A predicted shortage of over 100,000 doctors by 2030 is perhaps the most visible and well-recorded instance of a growing crisis in health care at the national level. It is also by no means the only shortage. Health care worker staffing and skilled talent across all levels of expertise are lagging behind the growing need.
The average age of the population across the US is trending upward and dramatically outpacing overall population growth, and an aging population translates to increased health care needs. A growing wellness culture is also contributing to greater demand for elective and life-enhancing health care services.
Remote and rural areas and underserved populations with reduced access to local services and health care are already suffering from dramatically reduced access to health care as compared to insured city-dwellers.
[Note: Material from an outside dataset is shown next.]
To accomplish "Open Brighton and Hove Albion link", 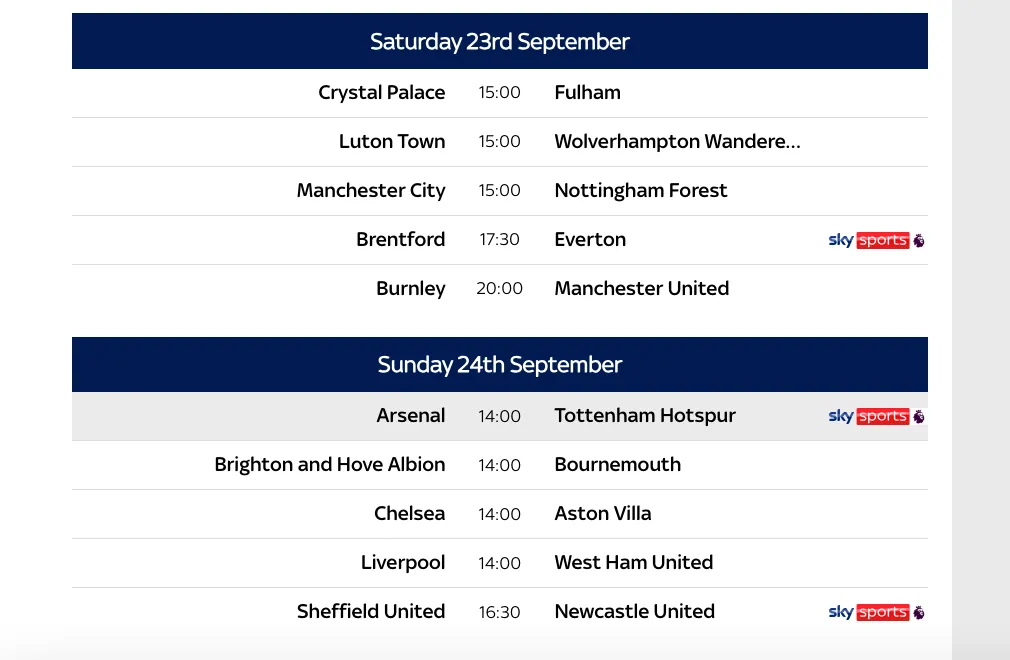I will pyautogui.click(x=330, y=464).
Equal access to health care services across America would instantly and significantly increase this already dramatic shortage.
There are several necessary changes that can help to address this shortage. Reforms in health care services with improved automation around administrative components and greater reliance on medical professionals besides doctors would offer some help. Adjusting the conventional treatment protocols to optimize for better integration, technology use and collaboration could offer some benefits. However, proactive international recruiting and internal education are necessary to address the scale of shortage.
The current political climate is not particularly supportive of foreign talent acquisition, so the solution at scale becomes education. Already, more spaces for students in all health care positions and sectors are being made available, and federal incentives and programs to further encourage enrollment are being actively pursued.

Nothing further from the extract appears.